Nichtintentional sind auch Empfindungen und implizites Bewusstsein. Für implizites Bewusstsein habe ich das schon betont. Auch Empfindungen sind nicht immer Empfindungen von etwas. Kopfschmerzen sind keine Schmerzen über etwas und eine Rotempfindung ist nicht immer eine Empfindung von etwas Rotem. Man kann zwei Arten nichtintentionalen Bewusstseins unterscheiden: subjektives und nichtsubjektives. In einem subjektiven Bewusstsein ist sich der Träger seiner selbst wie seines Zustandes oder Aktes in gleicher oder doch ähnlicher Weise inne wie in intentionalem Bewusstsein.
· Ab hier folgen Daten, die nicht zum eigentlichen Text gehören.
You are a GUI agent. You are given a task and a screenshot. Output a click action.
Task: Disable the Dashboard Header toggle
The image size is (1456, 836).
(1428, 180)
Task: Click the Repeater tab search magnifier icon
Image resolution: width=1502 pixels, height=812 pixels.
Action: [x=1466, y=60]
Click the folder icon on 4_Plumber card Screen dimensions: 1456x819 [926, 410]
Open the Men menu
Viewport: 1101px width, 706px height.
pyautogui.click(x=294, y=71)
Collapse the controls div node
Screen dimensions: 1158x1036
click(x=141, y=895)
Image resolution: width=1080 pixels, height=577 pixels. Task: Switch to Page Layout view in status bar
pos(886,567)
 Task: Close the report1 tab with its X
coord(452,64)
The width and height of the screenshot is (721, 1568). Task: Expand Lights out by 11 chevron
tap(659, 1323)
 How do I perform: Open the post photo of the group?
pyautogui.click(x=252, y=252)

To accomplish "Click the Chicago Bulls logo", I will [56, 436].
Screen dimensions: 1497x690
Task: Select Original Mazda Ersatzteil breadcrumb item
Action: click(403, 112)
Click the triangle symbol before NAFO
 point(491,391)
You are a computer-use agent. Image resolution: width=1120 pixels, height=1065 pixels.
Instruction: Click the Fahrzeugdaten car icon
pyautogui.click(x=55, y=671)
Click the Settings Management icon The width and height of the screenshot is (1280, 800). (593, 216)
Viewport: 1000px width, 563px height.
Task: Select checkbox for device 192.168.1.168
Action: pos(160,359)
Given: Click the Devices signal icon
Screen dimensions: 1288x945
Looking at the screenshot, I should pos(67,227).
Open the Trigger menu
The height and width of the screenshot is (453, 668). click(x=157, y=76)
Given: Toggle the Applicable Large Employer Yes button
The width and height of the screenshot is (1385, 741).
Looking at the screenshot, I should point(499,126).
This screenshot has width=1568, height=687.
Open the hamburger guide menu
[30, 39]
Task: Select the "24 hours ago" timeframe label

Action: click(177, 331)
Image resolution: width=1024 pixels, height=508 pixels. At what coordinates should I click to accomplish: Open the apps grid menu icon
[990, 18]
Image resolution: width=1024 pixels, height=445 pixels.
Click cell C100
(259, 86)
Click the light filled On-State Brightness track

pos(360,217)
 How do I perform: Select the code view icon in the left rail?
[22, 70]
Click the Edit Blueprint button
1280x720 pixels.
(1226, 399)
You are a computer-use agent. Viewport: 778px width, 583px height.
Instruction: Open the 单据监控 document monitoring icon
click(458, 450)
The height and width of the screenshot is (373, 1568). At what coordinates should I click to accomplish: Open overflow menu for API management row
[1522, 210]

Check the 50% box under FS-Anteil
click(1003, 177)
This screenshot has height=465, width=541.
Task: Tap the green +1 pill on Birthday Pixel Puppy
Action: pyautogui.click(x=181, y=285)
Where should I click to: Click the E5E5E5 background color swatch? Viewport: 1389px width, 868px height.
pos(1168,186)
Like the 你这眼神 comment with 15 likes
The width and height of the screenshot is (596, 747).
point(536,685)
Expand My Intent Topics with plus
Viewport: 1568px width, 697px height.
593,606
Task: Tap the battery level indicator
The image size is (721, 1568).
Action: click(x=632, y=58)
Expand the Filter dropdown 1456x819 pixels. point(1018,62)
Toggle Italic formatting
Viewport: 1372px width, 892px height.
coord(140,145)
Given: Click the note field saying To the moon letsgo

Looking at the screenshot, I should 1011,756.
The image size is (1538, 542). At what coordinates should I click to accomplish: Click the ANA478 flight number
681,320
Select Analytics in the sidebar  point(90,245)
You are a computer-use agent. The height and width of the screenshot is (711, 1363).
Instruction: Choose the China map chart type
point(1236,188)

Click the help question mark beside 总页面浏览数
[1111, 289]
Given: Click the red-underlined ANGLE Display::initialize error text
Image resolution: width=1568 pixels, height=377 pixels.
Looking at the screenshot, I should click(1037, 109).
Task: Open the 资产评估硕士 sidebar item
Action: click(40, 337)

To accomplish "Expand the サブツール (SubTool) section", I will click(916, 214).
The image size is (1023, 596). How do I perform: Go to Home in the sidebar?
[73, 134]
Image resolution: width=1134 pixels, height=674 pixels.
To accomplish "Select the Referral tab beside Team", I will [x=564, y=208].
Der Gegensatz Innenwelt – Außenwelt bleibt bestehen und der Bewusstseinsinhalt stellt sich als innerer Zustand dar. Das gilt sowohl für Empfindungen wie für implizites Bewusstsein. Nichtsubjektiv ist hingegen ein Bewusstsein, in dem Innen und Außen verschmelzen. Das ist im vorintentionalen Bewusstsein der Fall. Da ich im Folgenden nur von nichtsubjektivem nichtintentionalem Bewusstsein rede, spare ich mir den Zusatz „nichtsubjektiv“.

Vorintentionales Bewusstsein kann man z.B. erzeugen, indem man von einer intentionalen Erfahrung ausgeht und dann die Konzentration auf den Gegenstand beendet. Ich sehe z.B. vor mir eine Wiese und darauf einen Baum. Schwindet die Aufmerksamkeit auf diese gegenständliche Szene, ohne sich auf etwas anderes zu richten, wie das auch bei Müdigkeit oder Fieber manchmal geschieht, dann verlieren die einzelnen Gestalten ihre Selbstständigkeit. Mit dem Unterschied von Gestalt und Hintergrund verschwindet die Raumtiefe und es bleibt so etwas wie ein zweidimensionaler Gesamteindruck, in dem Subjektives und Objektives, Empfindung und Gegenstand verschmelzen.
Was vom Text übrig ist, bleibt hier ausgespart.